Popsicle33 · 17/04/2022 19:21

Jealous twats! Don't let them know how upset you are. Just gradually phase them out, they aren't friends! And certainly stop with the presents etc!

Enjoy your lovely new home and make new friends!

EmbarrassingHadrosaurus · 17/04/2022 19:22

I hope that you make lovely new friends in your area and I wish you much happiness in your new home.

TotallyTS · 17/04/2022 19:23

@frazzledasarock

Who googled house prices in someone’s new house and comments on it?

They’re so jealous I’m surprised they didn’t turn green & spontaneously combust.

Don’t let them pit a downer on your new home.

It’s a massive achievement buying your dream house. Congratulations!

Take a massive step away from these frenemies & be busy next time you’re required to rock up with gifts for them.

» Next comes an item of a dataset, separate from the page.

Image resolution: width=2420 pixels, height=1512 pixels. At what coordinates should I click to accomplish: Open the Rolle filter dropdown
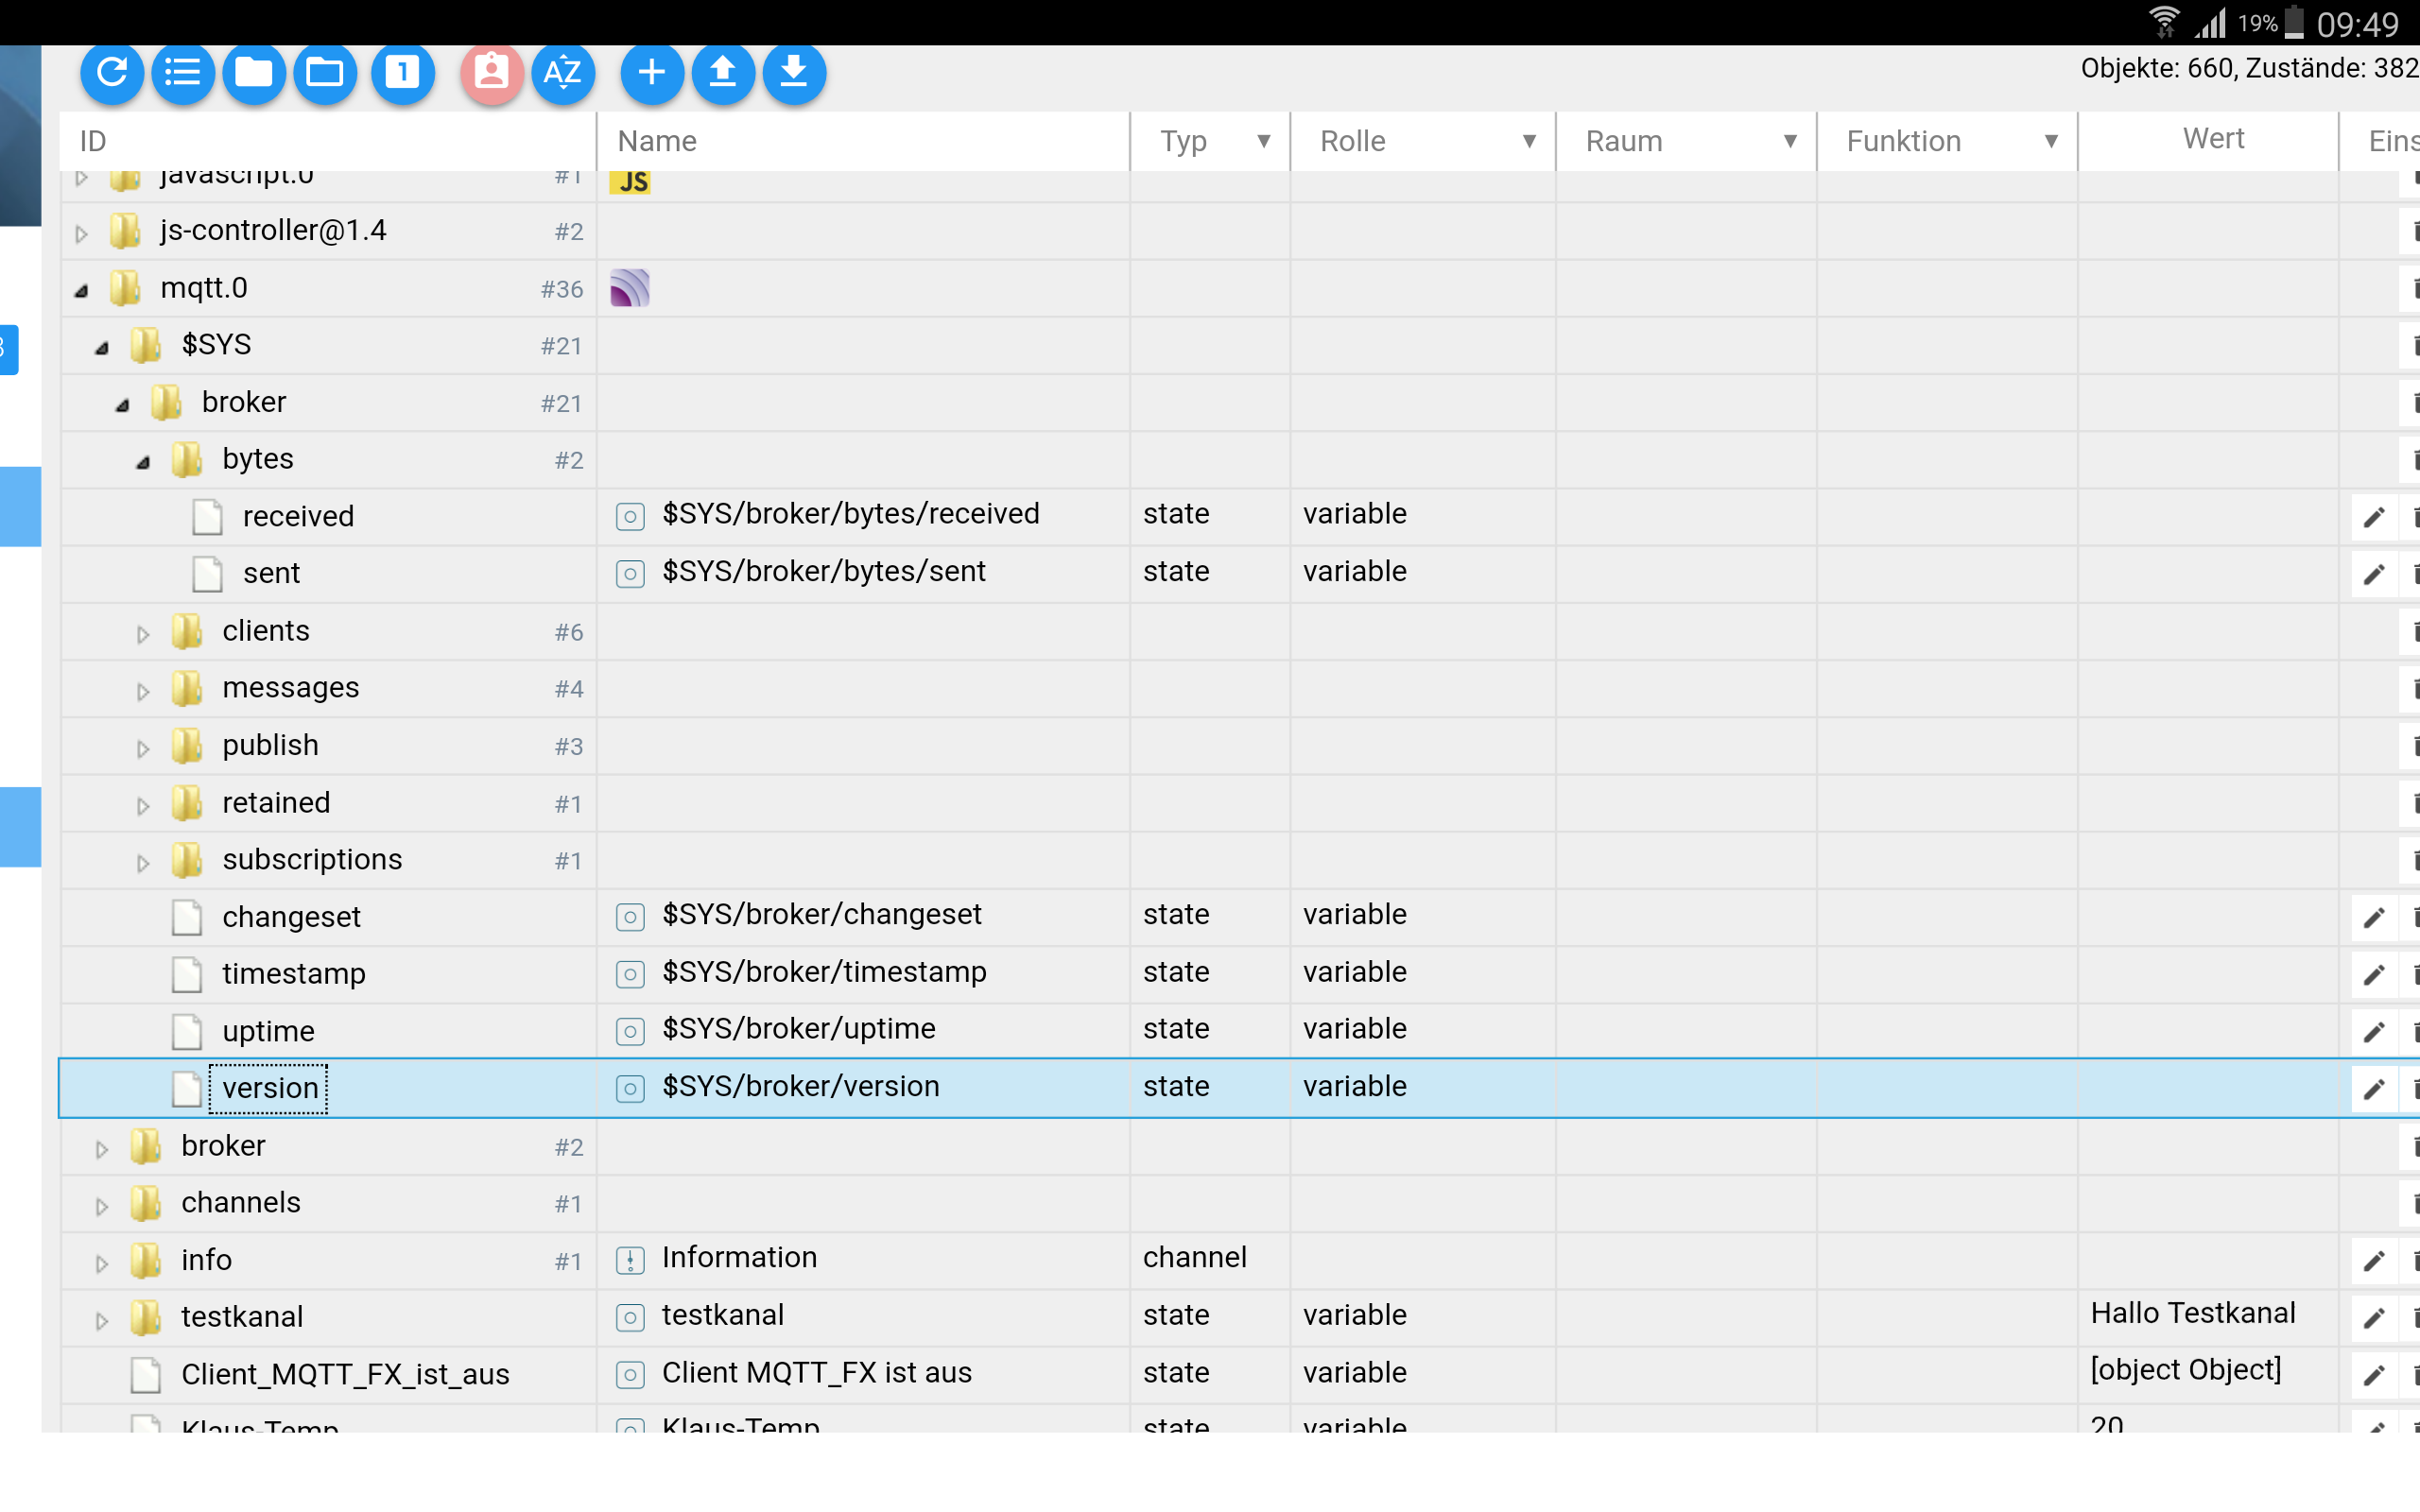point(1528,141)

Exactly. You google when you get home, everyone knows this. Grin
Mellowyellow222 · 17/04/2022 19:24

@TidyDancer I have been concerned about that. I have been very excited about the house and have been chatting about it. I hope it didn’t come across as boastful - but maybe it did.

The focus on the comments seemed to be about living in the city and how much the house cost. I didn’t raise that at all - and is suspect some of their houses cost more. I do t know though I didn’t look up their house prices. Two couples traveled up rifts her and the husbands arrived talking loudly about house prices - why they don’t live i t he city and can you believe what £x gets you here compared to home - unbelievable!

I used to be the very poor one one the group. Maybe I overcompensate now we are adults. So yes maybe I do feel the need to prove myself with them. That I am as good as them now. Maybe that’s why I got caterers in. But some of them do that too.

Maybe I just shouldn’t be friends with them anymore - maybe they bring out something in me from childhood that isn’t nice. Maybe that’s what they are reacting to?

You are right - nothing is ever black and white and I am sure I am at fault here too.

OP posts:
billy1966 · 17/04/2022 19:25

OP,

You sound lovely, as does your home.
Living in a city, walking distance from work is living the dream for many.

They are united in their jealousy, even though you find it hard to believe, and their mean spiritedness.

I really wouldn't be using energy to see these people.

Focus your time and energy on where you are now living.

Flowers
RealBecca · 17/04/2022 19:25

Clearly jealous. Never left the hometown or made friends outside of it. Spread your wings and leave them to it, you sound like you're a nicer friend. See more of the uni fronted.s

MzHz · 17/04/2022 19:25

Christ alive! Were they always complete bitches married to complete arseholes or had you only noticed now?

MzHz · 17/04/2022 19:29

You used to be the poor one… now you’re on a par…

Like the fat girl who loses loads of weight, you’re putting THEM under pressure somehow

Utter cunts the lot of them. Distance yourself and don’t invite them back.

I’d drop them like a sack of shit tbh, life is too short to have people who want you to stay in the role that makes them feel better about themselves.

Sylfia · 17/04/2022 19:31

Angle of the drain cover HmmGrin

Mellowyellow222 · 17/04/2022 19:32

@RealBecca

Clearly jealous. Never left the hometown or made friends outside of it. Spread your wings and leave them to it, you sound like you're a nicer friend. See more of the uni fronted.s
In fairness some of them left for uni - and then for a few years after and moved back in their late twenties. It’s a nice place for families and I can see why they are happy there. It just wasn’t for me. I have never implied I am better because I moved away - it’s only half an hour or so by car so no big distance and really still in the same general area - I am not living a wild cosmopolitan life in comparison.
OP posts:
HRTQueen · 17/04/2022 19:33

You are not at fault at all

They have been horrible they have chosen to be. It’s their insecurities that they should deal with

Don’t give it more thought it’s wasted energy

Praxoulla007 · 17/04/2022 19:33

Well done OP and Congrats on your new home ! How lovely. Well done you.

And well done for not being rude to them despite them being awful. I don't think I would have been so polite.

They sound awful so please make new friends and stay away from taxic friends. If its not jealousy then they are just insecure. And well done you again.